Electrostatically painting these inherently nonconductive surfaces creates 
some problems. One of the solutions to enable an electrostatic painting 
process to be successful on a non-conductive product is to bury a 
conductive wire or web beneath the surface of the lineal member. The 
conductive material could then be grounded to provide an electrically 
attractive force for the charged paint particles in an electrostatic 
painting process. Another solution to the problem is to coat the lineal 
with a conductive solution, particularly a salt solution, which, when 
evaporated, will leave salt ions on the surface of the lineal. The salt 
ions remaining on the surface provide a sufficient conductive layer in 
order to act as a ground, thereby attracting the charged spray painted 
particles. 
It has been found that when a plastic surface is to be spray painted, the 
use of a solvent as the carrier for the salts to be applied to the surface 
is very advantageous. The solvent evaporates quickly, and enables the 
conductive solution to disperse and spread uniformly on the surface of the 
lineal, thereby evenly distributing the salt ions on the lineal surface. 
Unfortunately, the use of a solvent based conductive solution in 
preparation for an electrostatic painting process has some drawbacks. The 
solvents are potentially hazardous materials, and their use results in 
health and safety issues, and hazardous waste disposal penalties. Attempts 
to replace the solvent based conductive solutions with aqueous conductive 
solutions have not been successful. Aqueous solutions do not disperse as 
uniformly as solvent based solutions on the surface of plastic lineals. 

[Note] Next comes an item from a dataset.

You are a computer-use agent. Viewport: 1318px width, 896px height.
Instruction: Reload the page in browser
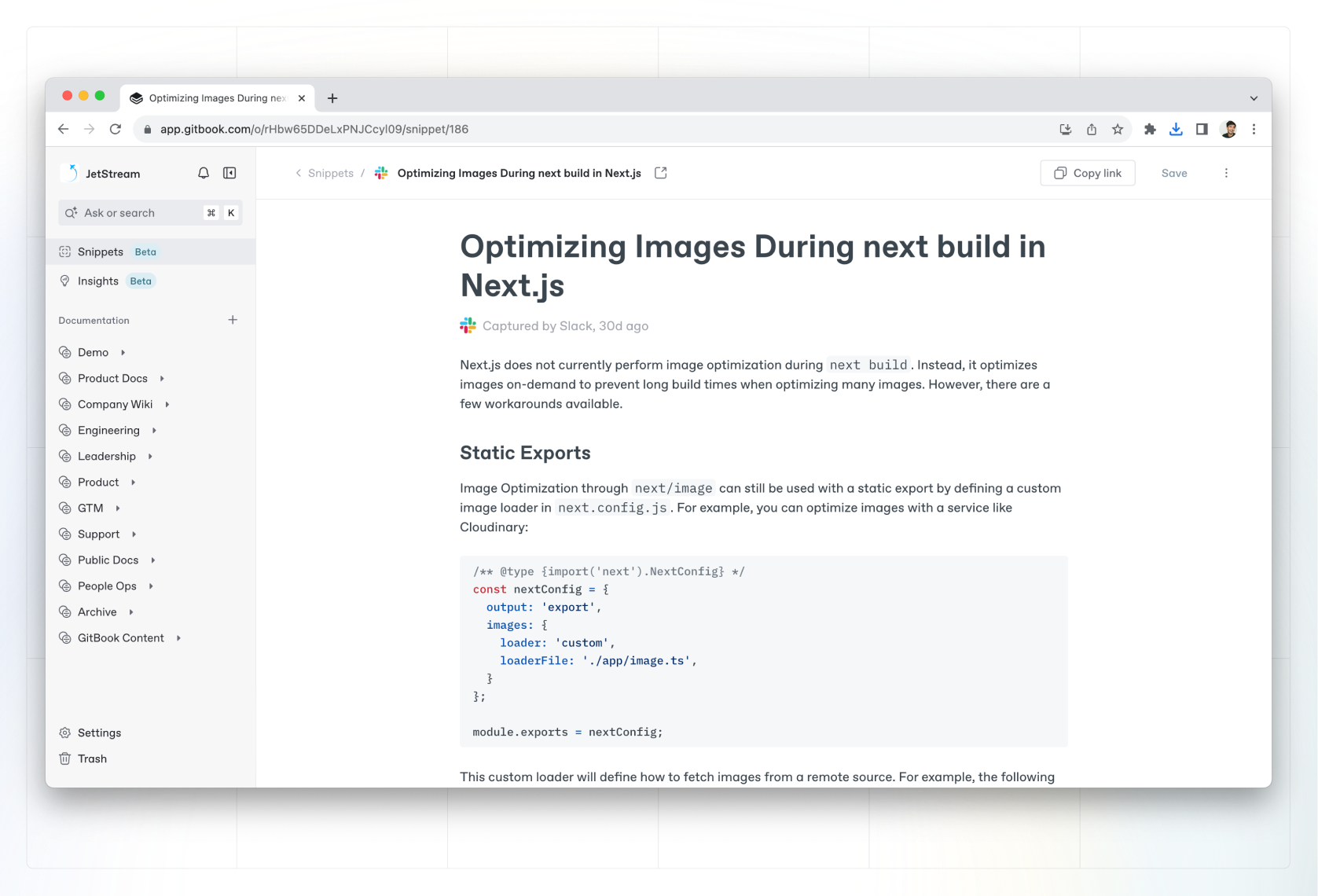[x=116, y=130]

Also aqueous systems do not dry as readily as the solvent based conductive 
solutions. 
It would be useful to have a non solvent-based carrier for the conductive 
solution, while still maintaining the solvent advantages of dispersibility 
on the lineal surface and quick evaporation of the carrier medium. 
DISCLOSURE OF THE INVENTION 
The present invention is directed to a method for applying an aqueous 
conductive solution which avoids the problem of the systems heretofore 
known for applying a conductive solution to a plastic lineal member. The 
method comprises heating the lineal member to a temperature of at least 
130.degree. F. prior to the application of the conductive solution. It has 
been found that when the lineal member is heated, preferably to at least 
140.degree. F., the aqueous solution readily disperses uniformly, and the 
heat of the lineal member causes the aqueous medium to evaporate from the 
surface rather quickly. 
According to this invention, there is provided a method for painting a 
plastic lineal member comprising heating the surface of the lineal member 
to a temperature greater than about 130.degree. F., coating the lineal 
member with an aqueous conductive solution, drying the lineal member, 
painting the lineal member, and curing the paint on the lineal member. 

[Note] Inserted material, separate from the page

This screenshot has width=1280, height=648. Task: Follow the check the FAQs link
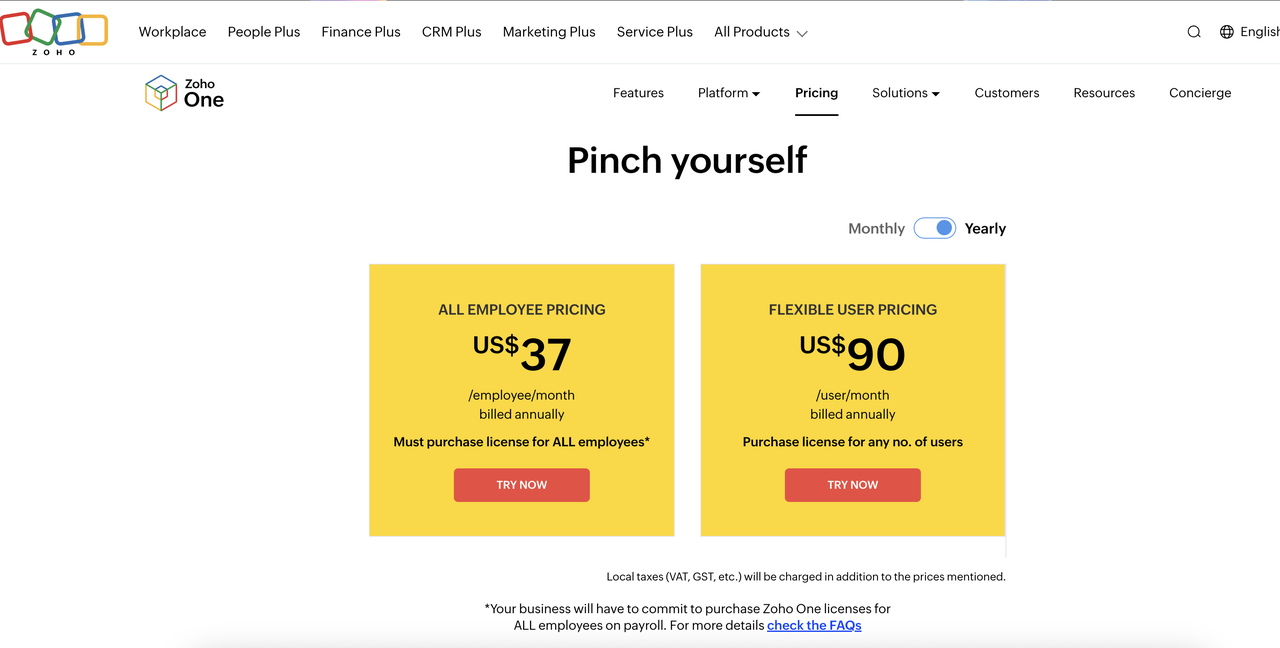[814, 625]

In a particular embodiment of the invention, the surface of the lineal 
member is heated to a temperature within the range of from about 
135.degree. F. to about 190.degree. F. In a preferred embodiment of the 
invention, the surface of the lineal member is heated a temperature within 
the range of from about 140.degree. F. to about 160.degree. F. 
In yet another embodiment of the invention, the surface of the lineal 
member is abraded prior to the coating step. The abrading step can be 
carried out by washing the surface of the lineal with water and aluminum 
oxide particles. Most preferably, the surface is washed with a mixture of 
water, aluminum oxide and glass beads. 
The aqueous conductive solution is preferably a saline solution, and in a 
specific embodiment of the invention, the solution comprises calcium 
chloride, lithium chloride, and ethoxylated nonyl phenol. 
In an alternate embodiment of the invention, the aqueous conductive 
solution itself can be heated, rather than having the lineal heated, in 
order to provide the beneficial effect of uniform dispersement of the 
conductive solution and rapid evaporation of the aqueous medium. 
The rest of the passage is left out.